Convivenza da incubo durante il Covid, 50enne violento allontanato dal nucleo familiare

Nella mattinata di sabato i poliziotti del Commissariato di Terracina hanno dato esecuzione alla misura cautelare dell’allontanamento dalla casa familiare disposta dal Gip del Tribunale di Latina nei confronti di un 50enne terracinese, resosi responsabile dei reati di maltrattamenti in famiglia e lesioni personali nei confronti della propria convivente.

“I fatti risalgono allo scorso marzo, in pieno periodo di limitazioni volte al contenimento della pandemia da Covid-19”, spiegano dalla Questura. “L’uomo, all’interno delle mura domestiche dava inizio ad una escalation di aggressioni nei confronti della compagna, in un primo tempo solo verbali, per poi arrivare a dei veri e propri pestaggi a causa dei quali la donna riportava lesioni tali da dover ricorrere alle cure del pronto soccorso”.

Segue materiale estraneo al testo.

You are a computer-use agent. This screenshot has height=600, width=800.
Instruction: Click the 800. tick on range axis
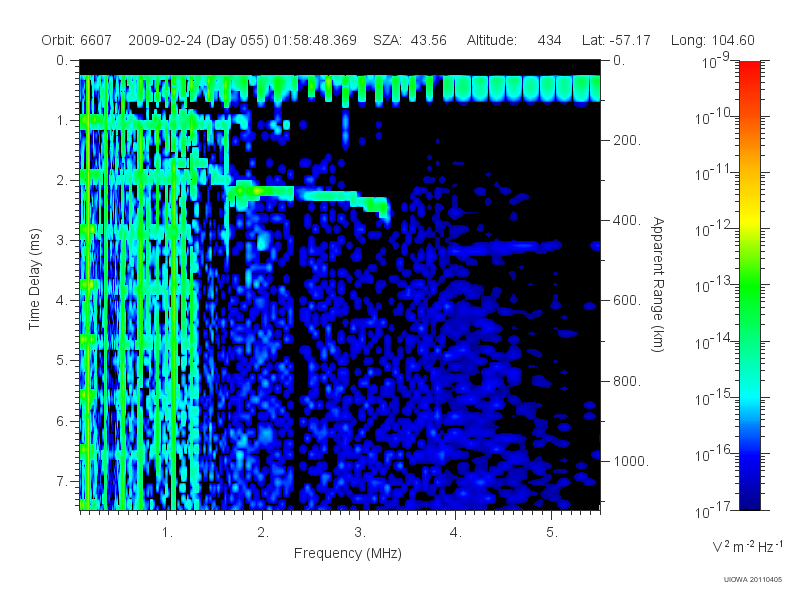coord(627,381)
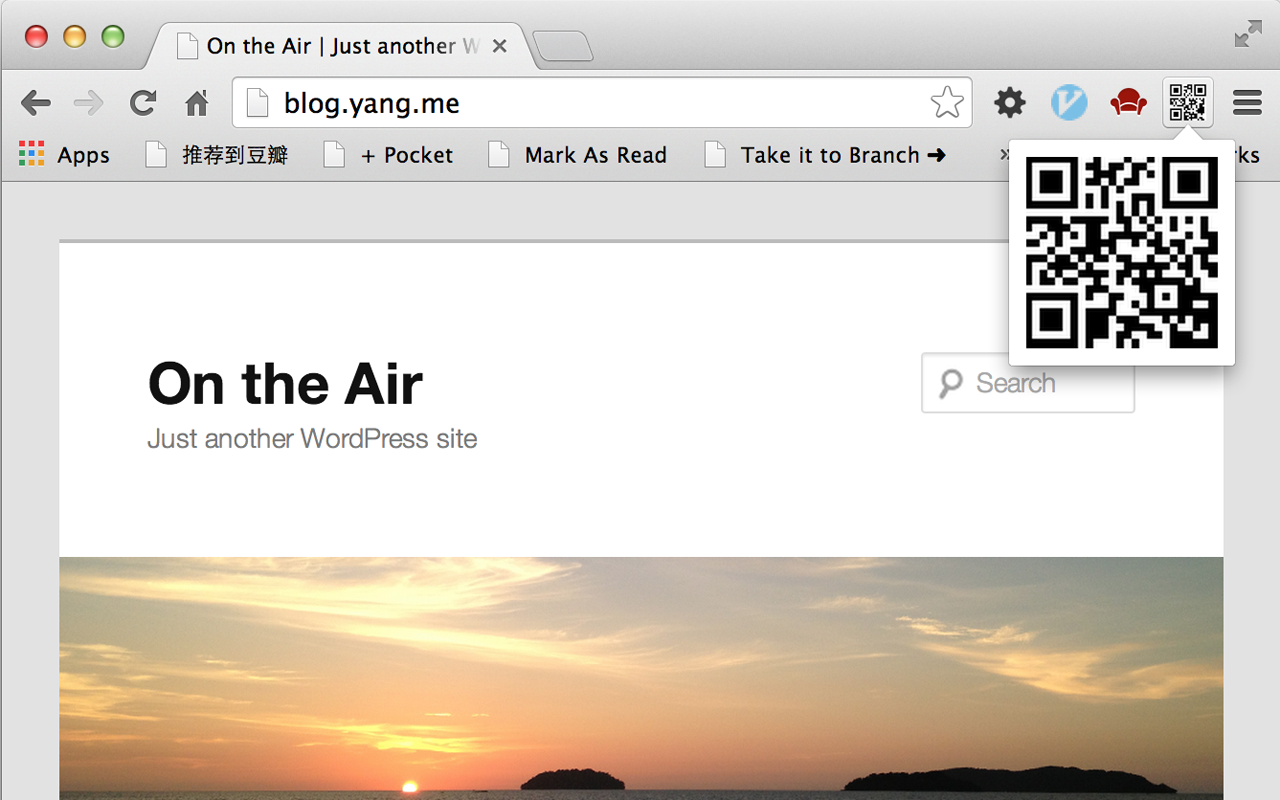Click the search magnifier in the Search box
This screenshot has width=1280, height=800.
point(949,383)
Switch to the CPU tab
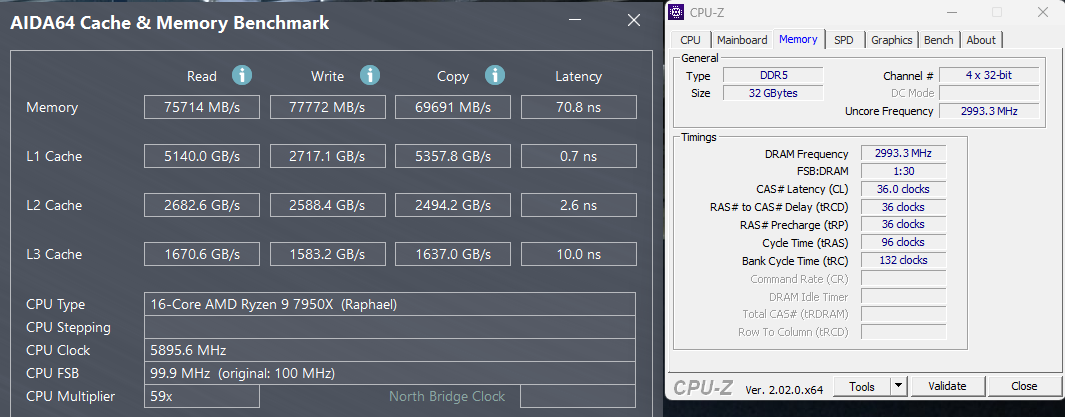The image size is (1065, 417). point(690,40)
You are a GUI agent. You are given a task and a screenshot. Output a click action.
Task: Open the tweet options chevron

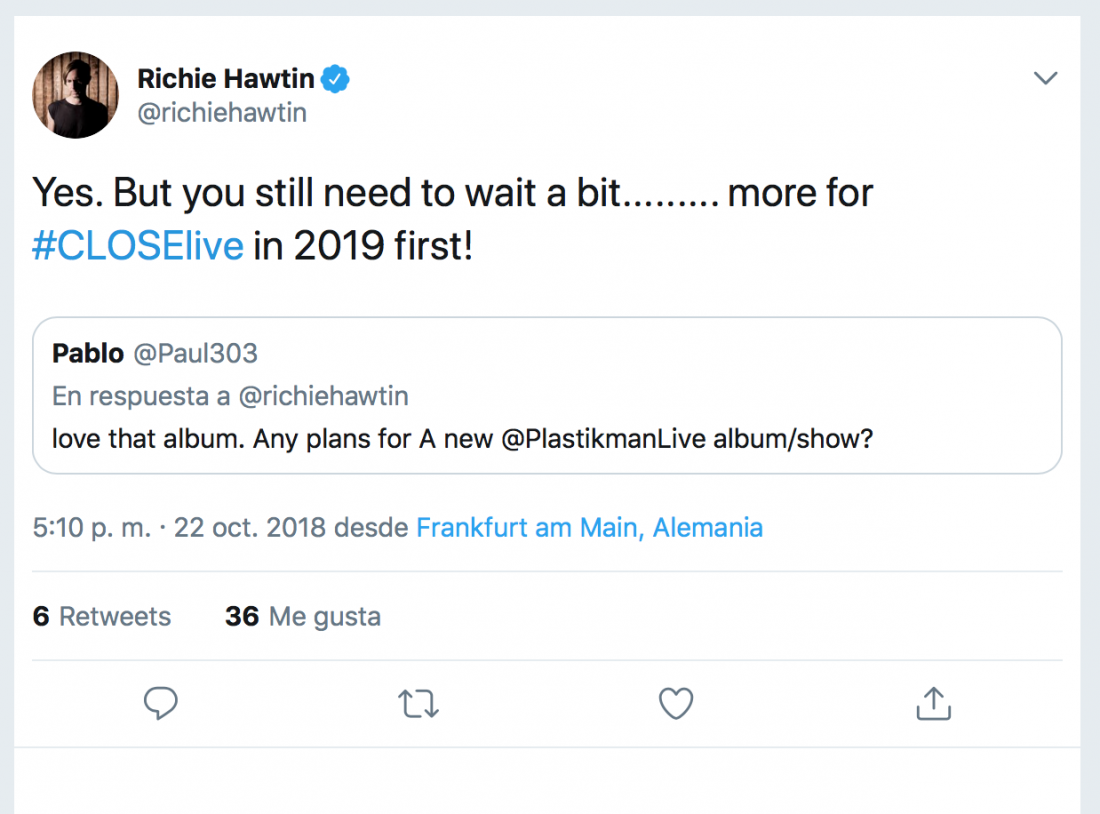(x=1045, y=78)
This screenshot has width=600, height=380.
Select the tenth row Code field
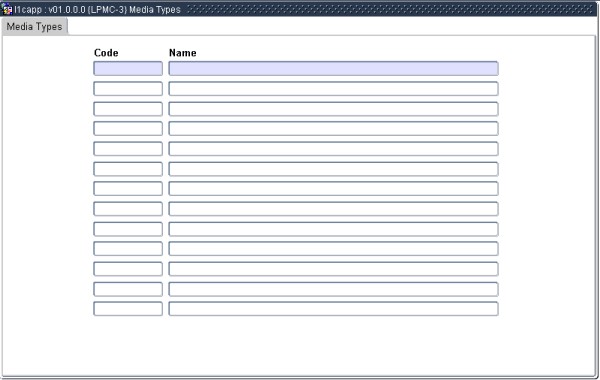[128, 249]
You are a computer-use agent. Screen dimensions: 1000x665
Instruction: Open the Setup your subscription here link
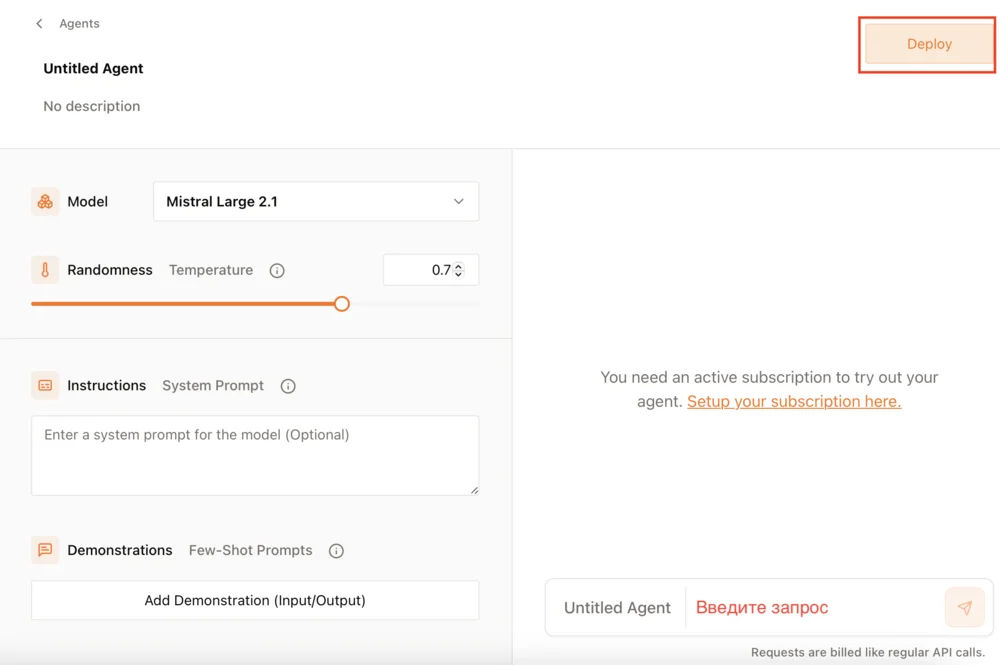point(793,402)
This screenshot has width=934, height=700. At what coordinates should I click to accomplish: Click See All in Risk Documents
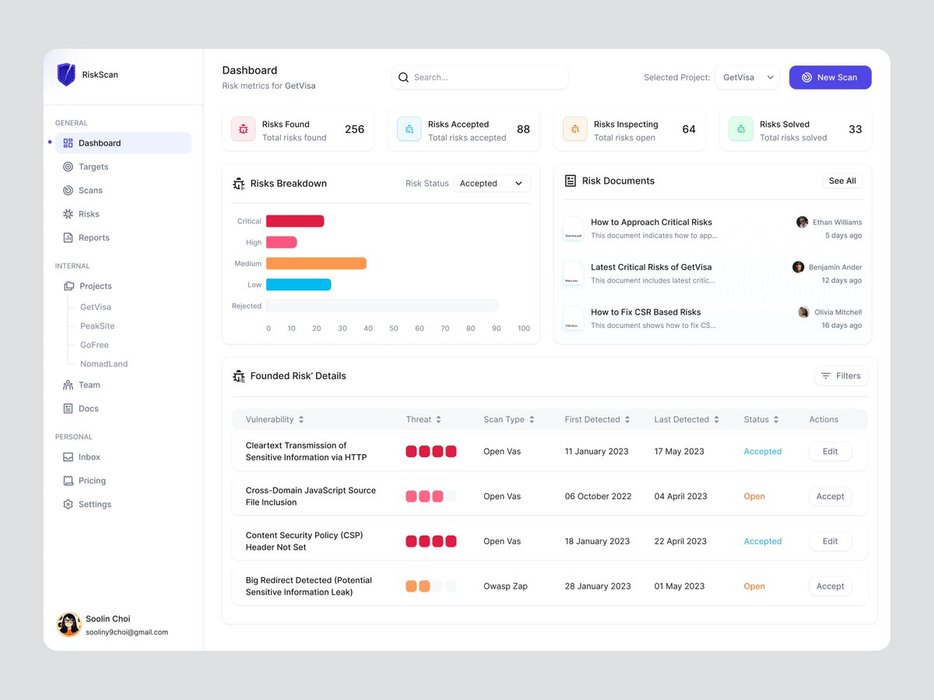point(842,181)
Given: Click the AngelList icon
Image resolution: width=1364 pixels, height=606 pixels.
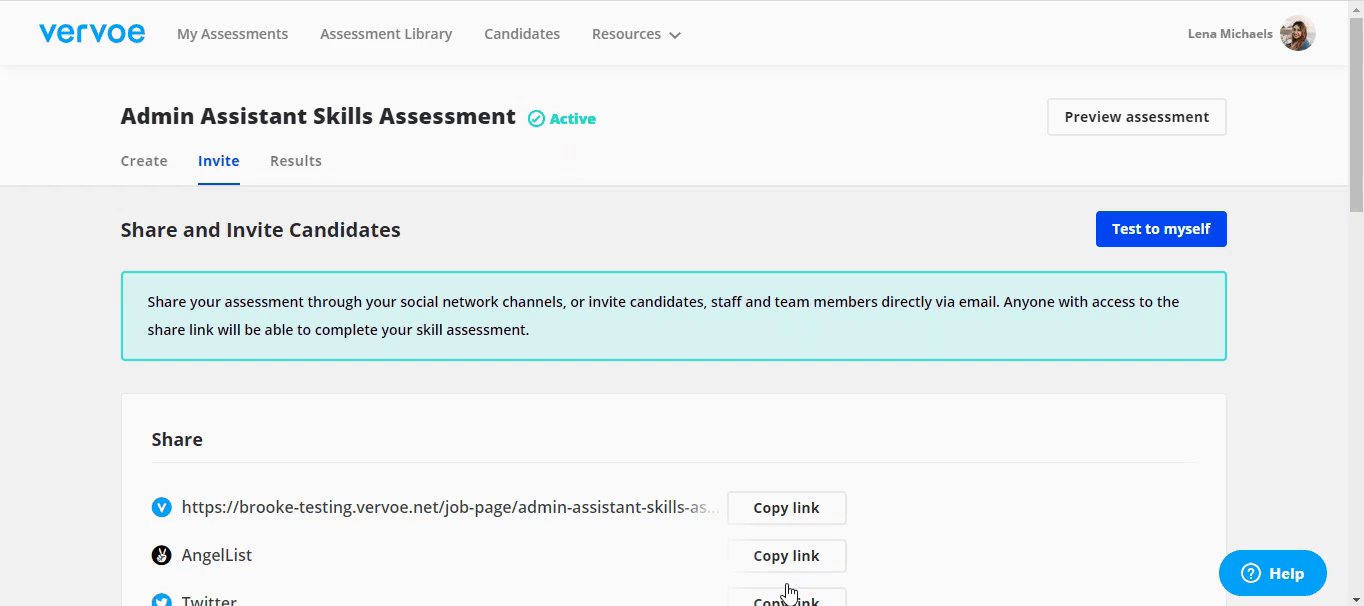Looking at the screenshot, I should (161, 556).
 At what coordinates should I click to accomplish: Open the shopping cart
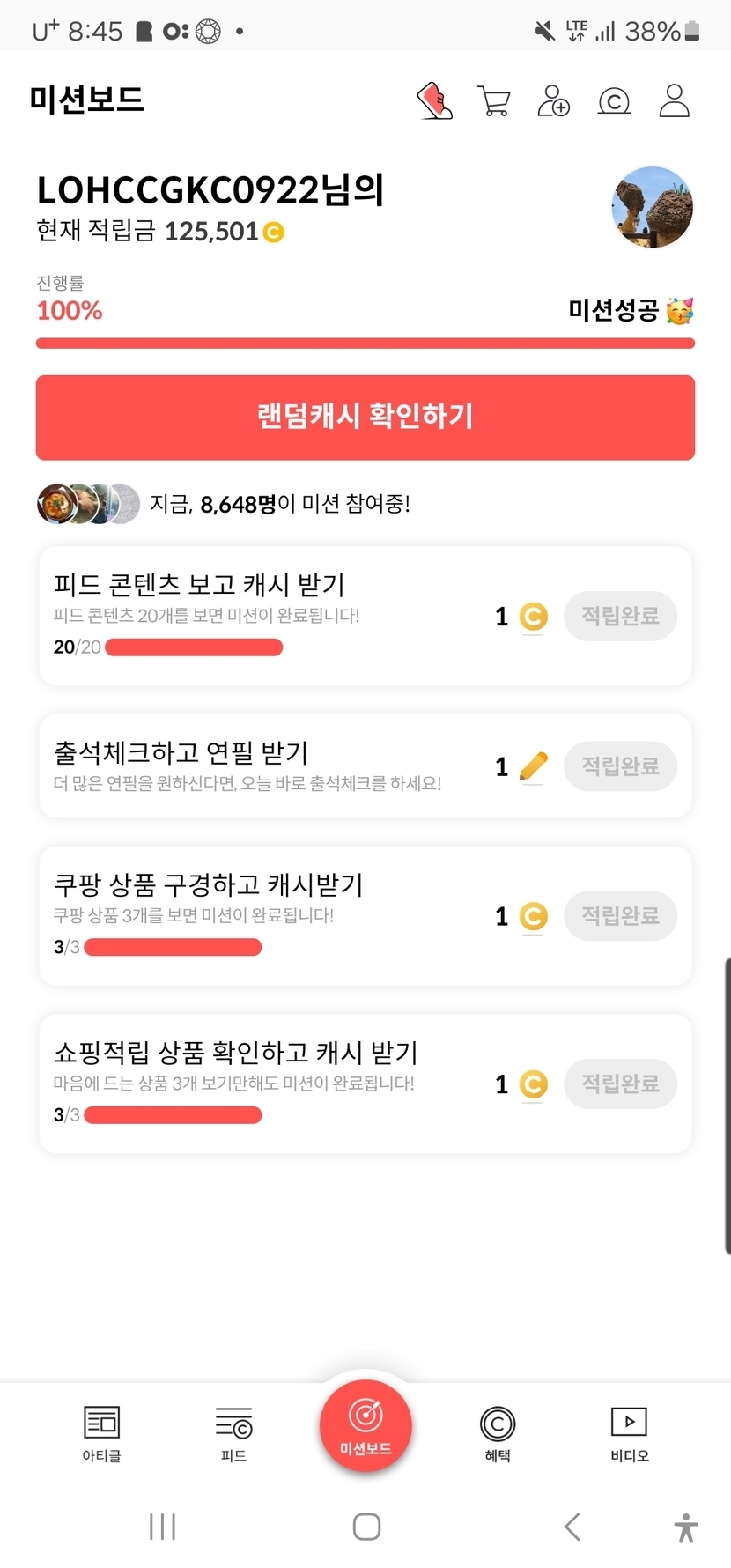(x=493, y=101)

Le successive indagini, spiegano ancora dalla Questura, hanno portato alla luce uno scenario di violenze e vessazioni di ogni tipo poste in essere dall’uomo nei confronti della convivente, a tal punto che all’interno del nucleo familiare si era instaurato un vero e proprio clima di terrore.

La donna, disperata e allo stremo, ha quindi deciso di rivolgersi agli uomini della Polizia di Stato e sporgere denuncia nei confronti del compagno nel tentativo di tornare ad una vita normale.

Alla luce dei fatti ed in considerazione del la pericolosità sociale dell’indagato ed evidenziatasi l’incapacità dello stesso di autocontrollo, il Tribunale di Latina – Ufficio Gip, condividendo le motivazioni del sostituto procuratore titolare del fascicolo, ha infine disposto la misura cautelare dell’allontanamento dalla casa familiare e del divieto di avvicinamento mantenendo una distanza di almeno 500 metri dalla vittima, con divieto di comunicazione con la stessa attraverso qualsiasi mezzo.